# Passage:
India’s Directorate General of Trade Remedies opened an anti-dumping investigation on 22 June into cold rolled grain oriented electrical steel and amorphous metal from China, Japan, Korea and Russia, acting on a complaint from JSW JFE Electrical Steel Nashik.

CRGO is the grade transformers are built from. India makes very little of it and imports almost all of it, which is what makes this particular filing worth reading closely.
The applicant is India’s only meaningful CRGO producer
JSW JFE Electrical Steel Nashik filed the complaint with the DGTR, alleging that cheap imports of grain oriented steel and amorphous metal are injuring the domestic industry. Satisfied with the prima facie evidence, the authority said it would establish whether dumping exists, how large it is, and what injury it has caused. If it finds material injury, it recommends a duty. The Finance Ministry takes the final call.

# Data extract:
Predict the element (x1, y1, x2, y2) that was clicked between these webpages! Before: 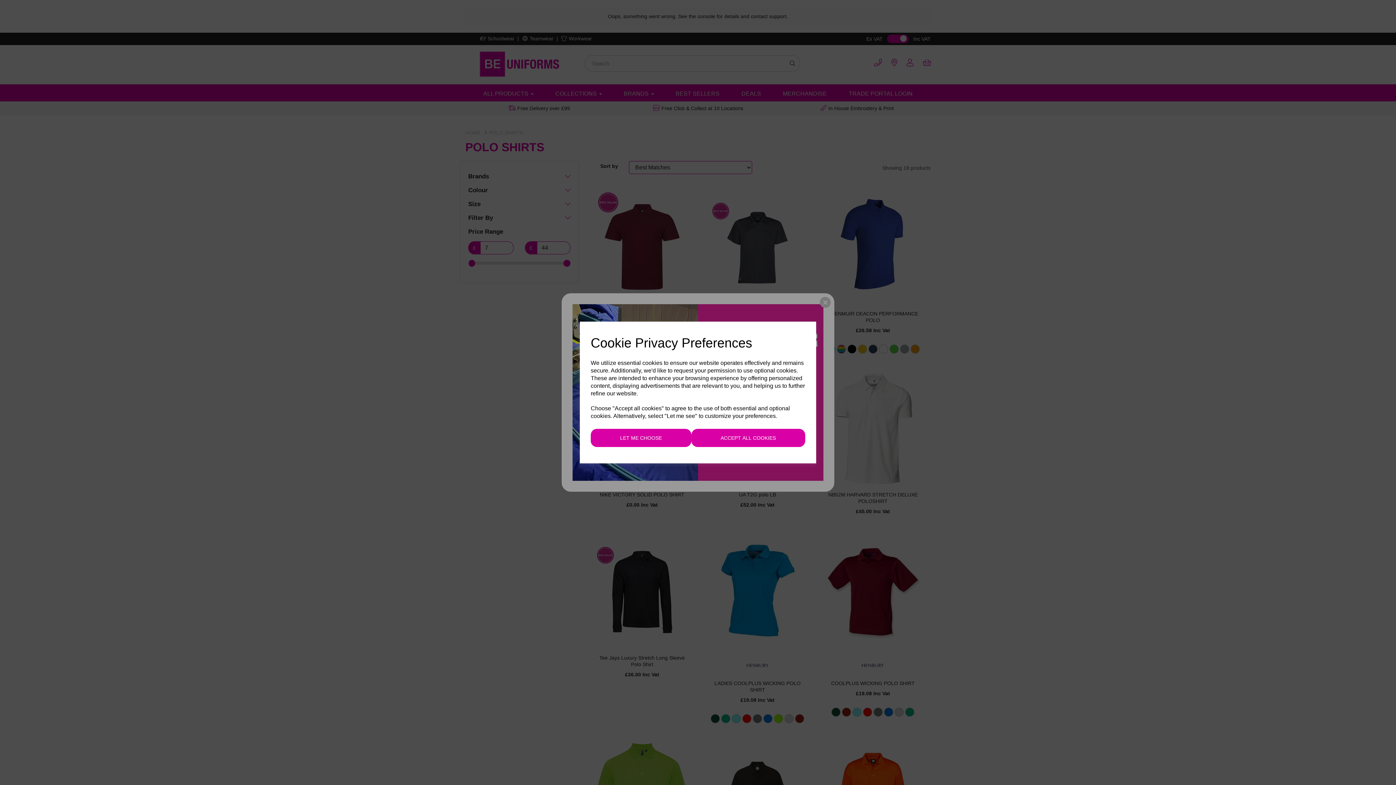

# Requests:
1. In the passage on India's CRGO anti-dumping investigation, which body makes the final decision on imposing a duty?
2. Pick up the article on India's anti-dumping probe into CRGO electrical steel and continue it after its last sentence.

# Answers for this exercise:
1. The Finance Ministry.

2.
The applicant is not a bystander in this market. It is the market. (JSW Steel and Japan’s JFE Steel bought the former Thyssenkrupp plant at Nashik in January 2025 and made it a 50:50 joint venture.) At roughly 50,000 tonnes a year, it supplies something like a tenth of what India consumes.
India imports close to 85% of the CRGO it needs
National CRGO demand runs around 400,000 tonnes a year. Domestic output covers 50,000 of that. The rest, near 240,000 tonnes in a recent year, arrives from China, Japan, Russia and South Korea.
Those are the four countries on the notice.
File an anti-dumping case and you file it against the suppliers you actually buy from, not the ones you might. India buys its grain-oriented steel from these four and almost nowhere else, because only ten to twelve companies worldwide make it and the process is guarded.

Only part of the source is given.